“It was just an email that was sent that kind of had the deadline in there, but they really didn’t give us a specific reason,” he says.
According to Microsoft, however, the added requirements are meant to ensure that everyone in the CSP program with tier 1 status is equipped to drive consumption of cloud licenses and provide strong customer service.
“We are updating our Cloud Solution Provider (CSP) direct bill enrollment requirements to ensure our partners are positioned to address the growing customer demand for cloud solutions,” said a Microsoft spokesperson in a statement emailed to ChannelPro. “Aligning our CSP program to meet the needs and priorities of customers, particularly around cloud usage, enablement, and support, creates more targeted opportunities for partners, and further enables partners to unlock the digital transformation opportunity for customers. Cloud enablement services are a critical element of Advanced Support for Partners, making this offering essential to help grow cloud businesses and achieve more active, satisfied customers.”
According to Khan, many CSP members believe more practical considerations were a factor in Microsoft’s decision-making too.
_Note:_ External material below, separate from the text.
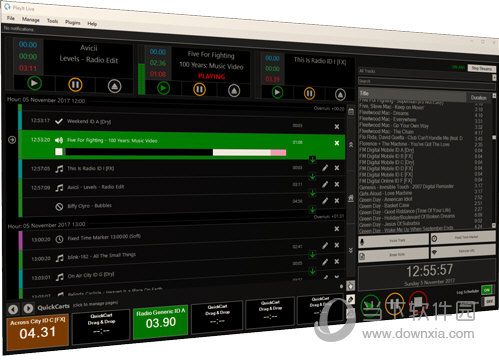
Task: Edit the Avicii - Levels playlist entry
Action: pos(325,184)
Higher qualification criteria for tier 1 status means fewer tier 1 resellers, which in turn means fewer partner invoicing relationships to manage.
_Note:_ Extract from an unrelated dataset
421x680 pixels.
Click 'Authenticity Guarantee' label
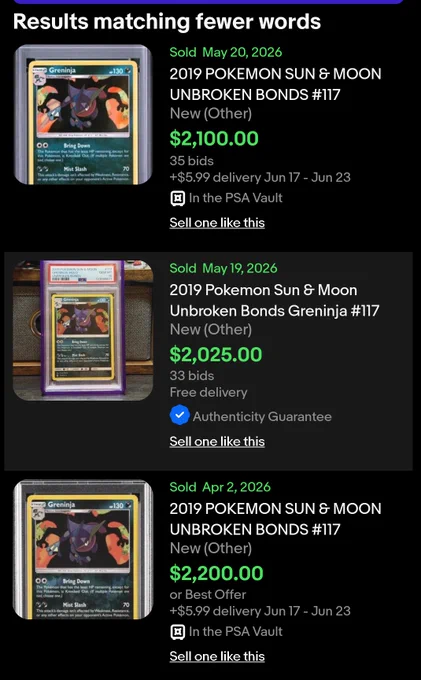click(262, 417)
“We kind of all think that they’re just trying to reduce the number of CSP tier 1 partners,” Khan says. “That way they don’t have to deal with a lot of people on the billing side.” The business logic makes perfect sense, he adds. “It’s just a little disappointing not getting that type of feedback from them.”
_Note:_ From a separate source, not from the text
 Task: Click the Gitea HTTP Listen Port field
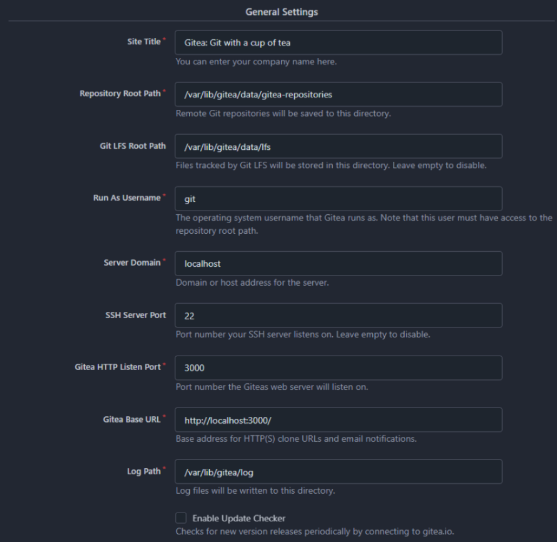pyautogui.click(x=339, y=368)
Renee Bergeron, senior vice president for global cloud at Irvine, Calif.-based Ingram Micro Inc., which is a CSP distributor, suspects as Khan does that Microsoft is looking to prune the ranks of its tier 1 partners.
“Microsoft onboarded a lot of CSP partners,” she said in an interview with ChannelPro last month during Microsoft’s annual Inspire partner conference in Las Vegas. “I think what they’re seeing right now is there’s a long tail. That long tail is better served by indirect partners like Ingram.”
Indeed, what’s bad news for at least some Microsoft partners giving up tier 1 status may prove to be good news for CSP distributors like Ingram, who stand to pick up new customers.
“We have a program for those Tier 1s that are starting to realize that this has got an impact on their profitability and there’s a much better way to operate,” Bergeron says. “We’ve had a number of Tier 1s that have moved already.”
Hosting and cloud services provider Rackspace also sees opportunity in the new regulations. The San Antonio, Texas-based vendor is both a tier 1 and tier 2 CSP partner, but has put little energy into attracting indirect business to date. That may be about to change, however.
“We’ve just been focusing on getting our direct business off the ground and growing it as fast as we can,” said Duan van der Westhuizen, general manager for Microsoft Azure at Rackspace, in an interview with ChannelPro last month in Las Vegas. “This seems like a good point in our business to start to inject that tier 2 model.”